Cricket flour in pet food presents a new business opportunity. Following the difficulties with worldwide food regulations, edible insects startups are moving toward the pet food market. At least a dozen of dog foods have been released in the past two years. Selling points are pretty much the same: insects as an ingredient are sustainable, nutritionally rich and quite healthy.
And not only small, freshly started companies are jumping on the bandwagon. Corporations like Nestlè (with the Purina brand) and Mars (with a new brand, LoveBug) have just launched innovations with cricket flour, BSB powder or mealworm flour.
BSF powder is cheaper than cricket flour, but will consumers be happy to have larvae from a fly in their beloved pet’s food? This is uncertain. Even the makers may have doubts, which would explains why they rarely call the ingredient Black Soldier Fly larvae, instead using the definition of “insect protein”. Cricket flour has definitely an advantage when it comes to consumer acceptance, compared to BSF.
Claims on these new pet foods seem to focus on the ecological benefits of using insects. Here some tagline’s examples: “food that loves Cats and Planet”, “for happy pets and a healthy planet”, and more creatively, “reduce your global pawprint”.
Protein is also a key element, with almost all products containing between 20 and 30% protein.
All products except Mars’ are for dog. Cats are a smaller market segments, and feline’s dietetically needs are more sophisticated, with amino-acid and other requirements which might be met by cricket flour, but still, it may takes more time to see formulations get there.

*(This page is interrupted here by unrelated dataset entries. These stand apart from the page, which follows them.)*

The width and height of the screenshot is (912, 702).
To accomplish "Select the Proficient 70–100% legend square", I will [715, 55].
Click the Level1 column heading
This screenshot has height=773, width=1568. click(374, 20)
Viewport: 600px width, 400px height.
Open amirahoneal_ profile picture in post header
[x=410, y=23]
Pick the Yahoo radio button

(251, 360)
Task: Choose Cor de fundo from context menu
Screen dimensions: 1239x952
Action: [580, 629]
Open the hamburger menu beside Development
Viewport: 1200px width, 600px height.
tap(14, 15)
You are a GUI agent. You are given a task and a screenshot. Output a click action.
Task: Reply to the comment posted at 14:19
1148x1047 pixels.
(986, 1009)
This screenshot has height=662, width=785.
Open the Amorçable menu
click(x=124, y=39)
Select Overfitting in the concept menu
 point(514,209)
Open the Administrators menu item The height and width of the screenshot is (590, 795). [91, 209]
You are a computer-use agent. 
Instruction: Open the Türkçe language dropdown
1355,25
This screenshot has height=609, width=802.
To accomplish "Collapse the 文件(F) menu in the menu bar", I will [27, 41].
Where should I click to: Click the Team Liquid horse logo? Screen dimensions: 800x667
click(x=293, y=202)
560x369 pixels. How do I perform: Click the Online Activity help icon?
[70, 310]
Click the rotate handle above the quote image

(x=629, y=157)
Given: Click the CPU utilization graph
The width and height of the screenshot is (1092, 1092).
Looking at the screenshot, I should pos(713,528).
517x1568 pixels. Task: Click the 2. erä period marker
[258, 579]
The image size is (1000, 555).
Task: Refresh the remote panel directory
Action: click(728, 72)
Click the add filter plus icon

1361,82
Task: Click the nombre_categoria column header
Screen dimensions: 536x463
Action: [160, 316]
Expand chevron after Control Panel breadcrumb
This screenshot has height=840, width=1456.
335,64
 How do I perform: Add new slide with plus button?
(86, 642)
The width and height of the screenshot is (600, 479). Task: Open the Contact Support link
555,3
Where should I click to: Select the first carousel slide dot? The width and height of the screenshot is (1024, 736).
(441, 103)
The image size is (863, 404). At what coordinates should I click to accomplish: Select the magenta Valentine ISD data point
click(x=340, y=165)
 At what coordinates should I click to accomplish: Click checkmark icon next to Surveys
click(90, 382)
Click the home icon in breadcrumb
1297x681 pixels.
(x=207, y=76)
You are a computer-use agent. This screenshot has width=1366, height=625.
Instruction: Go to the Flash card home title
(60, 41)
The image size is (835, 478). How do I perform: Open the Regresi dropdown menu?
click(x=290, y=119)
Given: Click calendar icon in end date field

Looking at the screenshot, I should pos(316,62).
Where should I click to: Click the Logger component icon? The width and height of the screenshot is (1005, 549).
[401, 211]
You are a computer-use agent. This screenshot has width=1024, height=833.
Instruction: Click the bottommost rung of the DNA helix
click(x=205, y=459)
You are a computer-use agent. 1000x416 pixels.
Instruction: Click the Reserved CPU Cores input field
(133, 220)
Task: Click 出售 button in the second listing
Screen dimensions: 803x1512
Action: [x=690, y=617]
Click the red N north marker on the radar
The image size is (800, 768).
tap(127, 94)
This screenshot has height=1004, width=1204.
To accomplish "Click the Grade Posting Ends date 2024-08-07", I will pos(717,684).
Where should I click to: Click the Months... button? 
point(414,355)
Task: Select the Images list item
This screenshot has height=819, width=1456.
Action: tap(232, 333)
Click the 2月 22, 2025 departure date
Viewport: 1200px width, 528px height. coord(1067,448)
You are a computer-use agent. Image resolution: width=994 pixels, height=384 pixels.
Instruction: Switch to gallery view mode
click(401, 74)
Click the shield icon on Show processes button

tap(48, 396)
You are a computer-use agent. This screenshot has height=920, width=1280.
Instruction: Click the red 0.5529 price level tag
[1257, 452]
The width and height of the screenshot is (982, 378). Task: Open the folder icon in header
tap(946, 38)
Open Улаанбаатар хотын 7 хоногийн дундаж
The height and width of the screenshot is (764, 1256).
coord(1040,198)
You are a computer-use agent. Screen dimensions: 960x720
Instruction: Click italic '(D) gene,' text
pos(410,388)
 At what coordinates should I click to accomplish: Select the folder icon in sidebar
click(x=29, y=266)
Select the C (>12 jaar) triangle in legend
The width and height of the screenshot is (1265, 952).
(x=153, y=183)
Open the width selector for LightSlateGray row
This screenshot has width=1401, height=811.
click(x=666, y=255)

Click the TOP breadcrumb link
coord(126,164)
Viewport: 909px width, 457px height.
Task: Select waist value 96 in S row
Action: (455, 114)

Some products clearly aim at taking some of the vegetarian food space. Vegetarian customers often think in terms of reducing cattle, suine and poultry suffering, improving nutrition and sustainability. For their food and that of their pets. These principles are pretty much met by cricket flour and other farmed insects.
PS there are 500 million dogs and cats on the planet and they eat 20% of the meat. Pet food makes 64 million tonnes of carbon dioxide and methane in the US, the equivalent footprint of almost 14 million cars!